TASK. Working from the records beneath this line, reproduce each one exactly.

● ● ● ●

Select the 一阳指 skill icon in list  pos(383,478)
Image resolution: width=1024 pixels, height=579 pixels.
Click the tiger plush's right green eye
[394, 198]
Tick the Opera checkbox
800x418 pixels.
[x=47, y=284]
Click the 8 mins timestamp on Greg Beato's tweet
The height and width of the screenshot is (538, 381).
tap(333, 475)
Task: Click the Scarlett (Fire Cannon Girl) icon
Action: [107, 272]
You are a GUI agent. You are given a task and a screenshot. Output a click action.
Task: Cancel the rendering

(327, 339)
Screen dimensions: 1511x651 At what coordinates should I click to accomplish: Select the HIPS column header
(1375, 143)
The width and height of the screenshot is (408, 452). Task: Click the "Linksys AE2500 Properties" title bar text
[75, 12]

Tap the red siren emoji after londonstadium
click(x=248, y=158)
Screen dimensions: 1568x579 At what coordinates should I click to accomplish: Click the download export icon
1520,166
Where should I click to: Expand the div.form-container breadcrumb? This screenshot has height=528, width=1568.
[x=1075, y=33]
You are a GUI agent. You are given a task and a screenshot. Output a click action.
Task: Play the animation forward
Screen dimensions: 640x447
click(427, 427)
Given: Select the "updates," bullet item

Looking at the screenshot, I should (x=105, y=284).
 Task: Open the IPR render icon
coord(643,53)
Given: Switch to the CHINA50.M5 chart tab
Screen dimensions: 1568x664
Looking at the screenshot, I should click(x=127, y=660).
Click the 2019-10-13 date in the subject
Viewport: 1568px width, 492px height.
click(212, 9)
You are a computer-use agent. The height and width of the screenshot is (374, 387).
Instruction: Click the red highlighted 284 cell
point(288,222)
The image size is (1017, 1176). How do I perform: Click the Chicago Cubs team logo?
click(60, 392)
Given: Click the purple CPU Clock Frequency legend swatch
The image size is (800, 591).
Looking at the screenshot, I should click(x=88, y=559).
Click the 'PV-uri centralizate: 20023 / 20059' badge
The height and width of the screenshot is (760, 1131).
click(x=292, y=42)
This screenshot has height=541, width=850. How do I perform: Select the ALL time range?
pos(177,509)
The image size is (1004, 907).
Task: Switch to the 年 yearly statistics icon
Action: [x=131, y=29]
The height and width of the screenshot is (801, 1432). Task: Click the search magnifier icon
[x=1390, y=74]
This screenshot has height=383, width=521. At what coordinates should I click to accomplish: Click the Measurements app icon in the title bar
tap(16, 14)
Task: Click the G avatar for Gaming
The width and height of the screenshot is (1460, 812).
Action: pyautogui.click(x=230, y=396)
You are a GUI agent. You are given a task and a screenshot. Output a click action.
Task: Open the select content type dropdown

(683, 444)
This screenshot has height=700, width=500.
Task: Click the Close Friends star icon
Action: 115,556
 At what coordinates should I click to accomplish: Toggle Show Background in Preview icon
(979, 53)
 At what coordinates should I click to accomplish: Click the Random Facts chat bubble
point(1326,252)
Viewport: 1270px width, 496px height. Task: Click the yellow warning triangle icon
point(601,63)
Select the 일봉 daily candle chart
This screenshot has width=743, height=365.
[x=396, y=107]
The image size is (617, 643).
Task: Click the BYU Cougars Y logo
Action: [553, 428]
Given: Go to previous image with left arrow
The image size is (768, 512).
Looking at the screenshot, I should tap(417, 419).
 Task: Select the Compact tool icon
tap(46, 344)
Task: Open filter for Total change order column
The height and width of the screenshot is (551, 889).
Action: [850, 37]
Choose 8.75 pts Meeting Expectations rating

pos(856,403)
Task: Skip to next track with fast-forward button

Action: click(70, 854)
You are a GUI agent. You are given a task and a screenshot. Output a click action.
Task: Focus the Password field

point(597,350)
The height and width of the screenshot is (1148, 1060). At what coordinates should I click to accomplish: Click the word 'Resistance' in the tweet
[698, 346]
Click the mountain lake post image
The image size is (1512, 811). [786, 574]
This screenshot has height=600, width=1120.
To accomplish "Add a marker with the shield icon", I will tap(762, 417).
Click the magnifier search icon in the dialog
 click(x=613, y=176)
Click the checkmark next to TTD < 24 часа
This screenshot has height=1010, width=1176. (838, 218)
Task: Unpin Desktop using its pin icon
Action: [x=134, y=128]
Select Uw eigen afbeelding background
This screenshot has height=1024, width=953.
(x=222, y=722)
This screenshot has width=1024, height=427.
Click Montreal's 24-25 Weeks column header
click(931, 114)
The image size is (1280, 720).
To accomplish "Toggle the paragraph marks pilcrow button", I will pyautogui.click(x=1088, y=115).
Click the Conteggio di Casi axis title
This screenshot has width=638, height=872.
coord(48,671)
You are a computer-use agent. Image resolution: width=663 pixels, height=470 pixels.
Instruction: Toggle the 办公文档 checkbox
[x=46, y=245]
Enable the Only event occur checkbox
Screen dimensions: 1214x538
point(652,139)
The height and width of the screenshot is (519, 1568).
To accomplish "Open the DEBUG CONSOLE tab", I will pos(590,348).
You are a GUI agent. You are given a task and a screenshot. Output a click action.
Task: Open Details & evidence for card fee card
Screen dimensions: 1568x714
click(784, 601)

● ● ● ●

SOLVED PROBLEM.
Select the 一阳指 skill icon in list  pos(383,478)
Image resolution: width=1024 pixels, height=579 pixels.
Click the tiger plush's right green eye
[394, 198]
Tick the Opera checkbox
800x418 pixels.
[x=47, y=284]
Click the 8 mins timestamp on Greg Beato's tweet
The height and width of the screenshot is (538, 381).
tap(333, 475)
Task: Click the Scarlett (Fire Cannon Girl) icon
Action: [107, 272]
You are a GUI agent. You are given a task and a screenshot. Output a click action.
Task: Cancel the rendering

(327, 339)
Screen dimensions: 1511x651 At what coordinates should I click to accomplish: Select the HIPS column header
(1375, 143)
The width and height of the screenshot is (408, 452). Task: Click the "Linksys AE2500 Properties" title bar text
[75, 12]

Tap the red siren emoji after londonstadium
click(x=248, y=158)
Screen dimensions: 1568x579 At what coordinates should I click to accomplish: Click the download export icon
1520,166
Where should I click to: Expand the div.form-container breadcrumb? This screenshot has height=528, width=1568.
[x=1075, y=33]
You are a GUI agent. You are given a task and a screenshot. Output a click action.
Task: Play the animation forward
Screen dimensions: 640x447
click(427, 427)
Given: Select the "updates," bullet item

Looking at the screenshot, I should (x=105, y=284).
 Task: Open the IPR render icon
coord(643,53)
Given: Switch to the CHINA50.M5 chart tab
Screen dimensions: 1568x664
Looking at the screenshot, I should click(x=127, y=660).
Click the 2019-10-13 date in the subject
Viewport: 1568px width, 492px height.
click(212, 9)
You are a computer-use agent. The height and width of the screenshot is (374, 387).
Instruction: Click the red highlighted 284 cell
point(288,222)
The image size is (1017, 1176). How do I perform: Click the Chicago Cubs team logo?
click(60, 392)
Given: Click the purple CPU Clock Frequency legend swatch
The image size is (800, 591).
Looking at the screenshot, I should click(x=88, y=559).
Click the 'PV-uri centralizate: 20023 / 20059' badge
The height and width of the screenshot is (760, 1131).
click(x=292, y=42)
This screenshot has height=541, width=850. How do I perform: Select the ALL time range?
pos(177,509)
The image size is (1004, 907).
Task: Switch to the 年 yearly statistics icon
Action: [x=131, y=29]
The height and width of the screenshot is (801, 1432). Task: Click the search magnifier icon
[x=1390, y=74]
This screenshot has height=383, width=521. At what coordinates should I click to accomplish: Click the Measurements app icon in the title bar
tap(16, 14)
Task: Click the G avatar for Gaming
The width and height of the screenshot is (1460, 812).
Action: pyautogui.click(x=230, y=396)
You are a GUI agent. You are given a task and a screenshot. Output a click action.
Task: Open the select content type dropdown

(683, 444)
This screenshot has height=700, width=500.
Task: Click the Close Friends star icon
Action: 115,556
 At what coordinates should I click to accomplish: Toggle Show Background in Preview icon
(979, 53)
 At what coordinates should I click to accomplish: Click the Random Facts chat bubble
point(1326,252)
Viewport: 1270px width, 496px height. Task: Click the yellow warning triangle icon
point(601,63)
Select the 일봉 daily candle chart
This screenshot has width=743, height=365.
[x=396, y=107]
The image size is (617, 643).
Task: Click the BYU Cougars Y logo
Action: [553, 428]
Given: Go to previous image with left arrow
The image size is (768, 512).
Looking at the screenshot, I should tap(417, 419).
 Task: Select the Compact tool icon
tap(46, 344)
Task: Open filter for Total change order column
The height and width of the screenshot is (551, 889).
Action: [850, 37]
Choose 8.75 pts Meeting Expectations rating

pos(856,403)
Task: Skip to next track with fast-forward button

Action: click(70, 854)
You are a GUI agent. You are given a task and a screenshot. Output a click action.
Task: Focus the Password field

point(597,350)
The height and width of the screenshot is (1148, 1060). At what coordinates should I click to accomplish: Click the word 'Resistance' in the tweet
[698, 346]
Click the mountain lake post image
The image size is (1512, 811). [786, 574]
This screenshot has height=600, width=1120.
To accomplish "Add a marker with the shield icon", I will tap(762, 417).
Click the magnifier search icon in the dialog
 click(x=613, y=176)
Click the checkmark next to TTD < 24 часа
This screenshot has height=1010, width=1176. (838, 218)
Task: Unpin Desktop using its pin icon
Action: [x=134, y=128]
Select Uw eigen afbeelding background
This screenshot has height=1024, width=953.
(x=222, y=722)
This screenshot has width=1024, height=427.
Click Montreal's 24-25 Weeks column header
click(931, 114)
The image size is (1280, 720).
To accomplish "Toggle the paragraph marks pilcrow button", I will pyautogui.click(x=1088, y=115).
Click the Conteggio di Casi axis title
This screenshot has width=638, height=872.
coord(48,671)
You are a computer-use agent. Image resolution: width=663 pixels, height=470 pixels.
Instruction: Toggle the 办公文档 checkbox
[x=46, y=245]
Enable the Only event occur checkbox
Screen dimensions: 1214x538
point(652,139)
The height and width of the screenshot is (519, 1568).
To accomplish "Open the DEBUG CONSOLE tab", I will pos(590,348).
You are a GUI agent. You are given a task and a screenshot. Output a click action.
Task: Open Details & evidence for card fee card
Screen dimensions: 1568x714
click(784, 601)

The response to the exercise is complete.